- [PROBLEM STATEMENT] The response must contain every line from the records below that has "computer".

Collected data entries
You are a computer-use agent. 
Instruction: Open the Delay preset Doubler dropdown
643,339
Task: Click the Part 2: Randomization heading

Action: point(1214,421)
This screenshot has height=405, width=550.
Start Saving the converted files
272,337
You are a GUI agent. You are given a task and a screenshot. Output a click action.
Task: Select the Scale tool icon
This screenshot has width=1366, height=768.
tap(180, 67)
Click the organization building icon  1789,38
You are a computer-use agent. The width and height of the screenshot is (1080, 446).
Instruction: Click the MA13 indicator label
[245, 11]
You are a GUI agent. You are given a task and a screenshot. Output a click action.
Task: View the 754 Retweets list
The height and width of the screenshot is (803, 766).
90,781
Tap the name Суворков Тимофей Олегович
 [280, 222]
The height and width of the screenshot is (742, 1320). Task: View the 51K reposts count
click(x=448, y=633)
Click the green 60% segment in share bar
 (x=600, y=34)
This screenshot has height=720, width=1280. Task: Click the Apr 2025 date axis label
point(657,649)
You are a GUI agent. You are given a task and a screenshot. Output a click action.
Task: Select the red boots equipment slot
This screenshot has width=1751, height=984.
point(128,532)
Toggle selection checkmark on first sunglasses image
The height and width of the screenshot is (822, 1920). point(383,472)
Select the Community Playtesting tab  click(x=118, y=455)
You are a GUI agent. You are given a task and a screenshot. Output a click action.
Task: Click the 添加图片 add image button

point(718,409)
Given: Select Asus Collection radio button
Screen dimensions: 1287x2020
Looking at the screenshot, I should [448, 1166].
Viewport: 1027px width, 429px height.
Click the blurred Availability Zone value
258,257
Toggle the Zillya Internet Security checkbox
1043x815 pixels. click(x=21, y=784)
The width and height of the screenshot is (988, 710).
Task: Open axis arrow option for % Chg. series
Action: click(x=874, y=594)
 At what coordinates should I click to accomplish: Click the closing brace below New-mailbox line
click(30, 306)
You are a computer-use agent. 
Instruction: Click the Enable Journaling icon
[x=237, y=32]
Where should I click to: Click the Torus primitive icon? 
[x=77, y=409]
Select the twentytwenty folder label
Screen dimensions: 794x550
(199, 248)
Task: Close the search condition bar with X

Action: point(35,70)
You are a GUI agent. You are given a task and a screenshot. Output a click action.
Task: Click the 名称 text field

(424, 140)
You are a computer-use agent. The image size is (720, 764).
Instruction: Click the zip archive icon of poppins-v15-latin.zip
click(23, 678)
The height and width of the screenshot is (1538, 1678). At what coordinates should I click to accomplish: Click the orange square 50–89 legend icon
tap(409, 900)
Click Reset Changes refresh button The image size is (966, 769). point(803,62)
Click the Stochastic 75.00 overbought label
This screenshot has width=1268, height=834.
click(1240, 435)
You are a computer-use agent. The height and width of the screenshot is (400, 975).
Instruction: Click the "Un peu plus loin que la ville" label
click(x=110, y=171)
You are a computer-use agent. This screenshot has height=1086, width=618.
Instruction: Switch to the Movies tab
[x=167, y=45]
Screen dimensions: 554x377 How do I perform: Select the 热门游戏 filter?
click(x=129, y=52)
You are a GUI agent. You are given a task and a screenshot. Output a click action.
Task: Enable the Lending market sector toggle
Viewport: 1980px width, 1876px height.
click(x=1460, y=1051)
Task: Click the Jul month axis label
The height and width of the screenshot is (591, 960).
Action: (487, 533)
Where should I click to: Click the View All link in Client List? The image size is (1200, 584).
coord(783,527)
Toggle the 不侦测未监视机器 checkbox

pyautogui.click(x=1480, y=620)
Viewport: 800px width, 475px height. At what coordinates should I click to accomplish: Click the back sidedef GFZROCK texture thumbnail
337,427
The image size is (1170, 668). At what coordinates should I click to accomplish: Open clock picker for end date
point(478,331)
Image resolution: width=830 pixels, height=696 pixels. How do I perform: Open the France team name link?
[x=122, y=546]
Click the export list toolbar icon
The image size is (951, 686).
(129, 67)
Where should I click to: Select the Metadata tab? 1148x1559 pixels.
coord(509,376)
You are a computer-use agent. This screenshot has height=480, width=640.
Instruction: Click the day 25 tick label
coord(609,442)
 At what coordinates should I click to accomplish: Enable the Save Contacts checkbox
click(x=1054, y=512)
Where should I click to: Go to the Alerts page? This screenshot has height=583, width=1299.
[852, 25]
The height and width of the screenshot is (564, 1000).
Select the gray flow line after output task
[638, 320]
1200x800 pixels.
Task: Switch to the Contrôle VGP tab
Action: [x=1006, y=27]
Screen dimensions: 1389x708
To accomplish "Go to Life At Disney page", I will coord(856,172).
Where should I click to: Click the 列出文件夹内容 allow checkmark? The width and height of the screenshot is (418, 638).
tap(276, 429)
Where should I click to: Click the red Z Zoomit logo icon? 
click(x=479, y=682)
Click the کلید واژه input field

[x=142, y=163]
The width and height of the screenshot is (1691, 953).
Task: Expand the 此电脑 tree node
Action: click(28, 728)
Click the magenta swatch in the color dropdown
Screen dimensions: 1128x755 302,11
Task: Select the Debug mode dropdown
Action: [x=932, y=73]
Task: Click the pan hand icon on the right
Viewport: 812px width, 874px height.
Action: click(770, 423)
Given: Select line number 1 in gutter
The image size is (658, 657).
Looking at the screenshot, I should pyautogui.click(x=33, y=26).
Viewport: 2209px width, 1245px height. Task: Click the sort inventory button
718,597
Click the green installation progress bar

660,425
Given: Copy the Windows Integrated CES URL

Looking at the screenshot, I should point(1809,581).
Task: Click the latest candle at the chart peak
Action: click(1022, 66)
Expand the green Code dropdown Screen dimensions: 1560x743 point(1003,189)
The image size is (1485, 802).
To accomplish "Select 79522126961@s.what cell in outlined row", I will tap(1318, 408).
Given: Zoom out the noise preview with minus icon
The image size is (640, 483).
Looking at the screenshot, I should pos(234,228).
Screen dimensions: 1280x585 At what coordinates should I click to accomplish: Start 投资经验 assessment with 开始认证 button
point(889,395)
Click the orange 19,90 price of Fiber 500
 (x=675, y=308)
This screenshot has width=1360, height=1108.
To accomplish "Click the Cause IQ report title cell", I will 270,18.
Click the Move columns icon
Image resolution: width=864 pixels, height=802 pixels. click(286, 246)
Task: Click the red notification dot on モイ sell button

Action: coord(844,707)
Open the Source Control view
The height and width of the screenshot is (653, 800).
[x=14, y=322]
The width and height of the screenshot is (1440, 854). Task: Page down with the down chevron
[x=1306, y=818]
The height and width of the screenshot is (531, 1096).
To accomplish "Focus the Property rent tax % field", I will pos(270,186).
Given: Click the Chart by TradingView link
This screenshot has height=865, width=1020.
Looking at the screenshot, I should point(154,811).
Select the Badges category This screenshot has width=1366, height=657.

- [SOLUTION FOR THIS EXERCISE]
You are a computer-use agent. 
You are a computer-use agent. The width and height of the screenshot is (1080, 446).
You are a computer-use agent. 
You are a computer-use agent. The image size is (720, 764).
You are a computer-use agent. The height and width of the screenshot is (400, 975).
You are a computer-use agent. This screenshot has height=1086, width=618.
You are a computer-use agent. This screenshot has height=480, width=640.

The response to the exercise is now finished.